BEGIN
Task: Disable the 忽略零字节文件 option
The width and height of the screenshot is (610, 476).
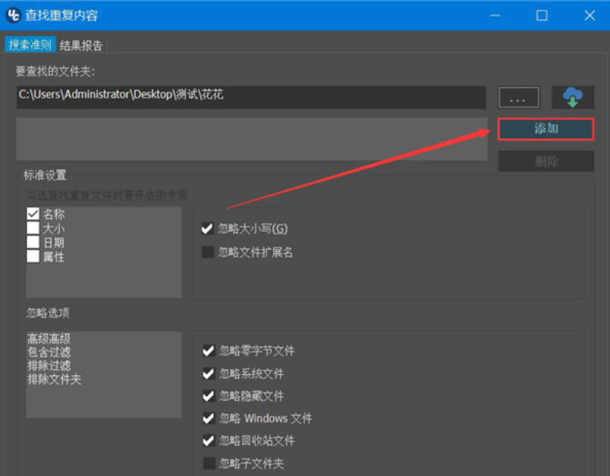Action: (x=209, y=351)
END
BEGIN
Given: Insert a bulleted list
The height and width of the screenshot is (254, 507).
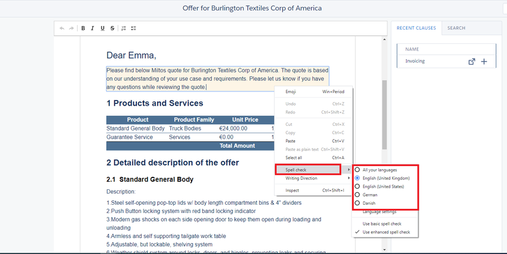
END
### Work instruction:
Lines wanted from the listing above: the line with "Given: Insert a bulleted list" up to and including the line with "The height and". Please write them out exactly, adding nothing else.

### Answer to the problem:
Given: Insert a bulleted list
The height and width of the screenshot is (254, 507).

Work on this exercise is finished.